Predators director David Ossett, initially just an off-screen voice but eventually a fully visible presence (quite literally), explains that he used to binge-watch To Catch a Predator as a young man. Each episode was roughly the same: a man is seen arriving at a suburban house, expecting to have sex there with a teenage girl or boy who is actually a hired actor who has seduced the target. Journalist Chris Hansen then emerges from behind the doorway to confront the target with transcripts of the interactions he had with the decoy. The target usually starts crying and begging for mercy; Then, in a final act of theatrical cruelty, he is told he is free to go only to be arrested seconds later by waiting law enforcement officers working the show.
At the time, Jimmy Kimmel, still in his infancy as a talk show host, happily described To Catch a Predator as “the funniest thing on television,” likening it to the prank show Punk’d “but for pedophiles.” But no matter how repulsive the “victims” are, nothing about the show or the situation seems funny now, especially when we learn about a suspect who killed himself when the cops arrived.

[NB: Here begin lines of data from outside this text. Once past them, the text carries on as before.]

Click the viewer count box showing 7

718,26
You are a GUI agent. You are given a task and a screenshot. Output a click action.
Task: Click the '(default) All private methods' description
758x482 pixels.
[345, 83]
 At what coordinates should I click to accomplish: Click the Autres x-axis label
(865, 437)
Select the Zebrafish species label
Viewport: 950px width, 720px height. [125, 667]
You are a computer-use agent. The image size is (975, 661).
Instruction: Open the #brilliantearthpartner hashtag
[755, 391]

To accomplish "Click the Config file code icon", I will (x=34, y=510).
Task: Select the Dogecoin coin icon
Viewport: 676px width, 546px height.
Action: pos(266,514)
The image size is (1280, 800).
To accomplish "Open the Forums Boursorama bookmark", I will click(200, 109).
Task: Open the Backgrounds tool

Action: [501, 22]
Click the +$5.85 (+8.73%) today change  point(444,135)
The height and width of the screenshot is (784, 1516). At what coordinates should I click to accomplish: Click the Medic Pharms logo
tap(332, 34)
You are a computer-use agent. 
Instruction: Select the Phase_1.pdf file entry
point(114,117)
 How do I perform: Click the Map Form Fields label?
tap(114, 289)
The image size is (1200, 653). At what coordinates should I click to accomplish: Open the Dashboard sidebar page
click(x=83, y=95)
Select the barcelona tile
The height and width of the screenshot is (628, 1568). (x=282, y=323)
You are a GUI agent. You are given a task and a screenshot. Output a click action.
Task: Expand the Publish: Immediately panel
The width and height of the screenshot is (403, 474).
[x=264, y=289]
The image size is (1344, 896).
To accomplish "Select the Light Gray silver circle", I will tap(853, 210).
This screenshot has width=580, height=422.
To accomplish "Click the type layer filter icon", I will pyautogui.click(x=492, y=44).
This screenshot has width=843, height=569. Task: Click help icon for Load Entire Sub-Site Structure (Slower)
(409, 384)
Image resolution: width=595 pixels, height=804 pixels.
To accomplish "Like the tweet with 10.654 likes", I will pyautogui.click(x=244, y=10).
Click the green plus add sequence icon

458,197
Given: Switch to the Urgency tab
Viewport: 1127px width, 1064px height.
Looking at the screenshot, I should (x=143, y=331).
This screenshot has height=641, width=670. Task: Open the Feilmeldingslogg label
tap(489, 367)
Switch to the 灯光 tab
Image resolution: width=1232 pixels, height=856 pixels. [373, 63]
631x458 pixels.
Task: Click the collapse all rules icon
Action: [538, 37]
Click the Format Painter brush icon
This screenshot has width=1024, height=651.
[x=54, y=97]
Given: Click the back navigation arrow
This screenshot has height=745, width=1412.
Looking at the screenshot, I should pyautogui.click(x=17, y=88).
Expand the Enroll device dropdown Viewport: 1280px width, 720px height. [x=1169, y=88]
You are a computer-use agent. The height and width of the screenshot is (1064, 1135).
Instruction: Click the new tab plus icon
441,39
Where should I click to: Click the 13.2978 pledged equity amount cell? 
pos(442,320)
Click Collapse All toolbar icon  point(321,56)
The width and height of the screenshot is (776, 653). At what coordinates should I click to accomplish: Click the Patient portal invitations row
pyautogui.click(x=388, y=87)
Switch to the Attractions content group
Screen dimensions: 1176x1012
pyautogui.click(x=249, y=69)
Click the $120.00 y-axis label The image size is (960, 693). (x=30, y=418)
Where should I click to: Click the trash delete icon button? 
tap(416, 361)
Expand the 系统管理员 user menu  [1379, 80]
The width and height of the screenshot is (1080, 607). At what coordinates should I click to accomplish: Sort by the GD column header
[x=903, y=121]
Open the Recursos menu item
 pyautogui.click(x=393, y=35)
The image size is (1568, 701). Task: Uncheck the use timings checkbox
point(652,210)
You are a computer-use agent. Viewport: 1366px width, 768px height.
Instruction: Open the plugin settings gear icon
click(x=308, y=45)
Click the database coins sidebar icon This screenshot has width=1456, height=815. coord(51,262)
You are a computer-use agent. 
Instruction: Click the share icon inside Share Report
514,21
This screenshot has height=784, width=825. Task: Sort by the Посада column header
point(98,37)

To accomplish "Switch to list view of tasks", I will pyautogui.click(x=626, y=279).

How can the punitive, ritualistic humiliation of To Catch a Predator, or any of the many gonzo-made copycats on YouTube, like the one we see being filmed here, help stop child abuse or change anyone’s life for the better? No one wants to think about how to break these cycles of abuse; Instead, we are all trapped in a veritable hall of reflexive brutality where predators are targeted by morally indignant predators armed with cameras and who are in turn filmed by quasi-predatory documentarians. It’s a Mis en abeme From despair.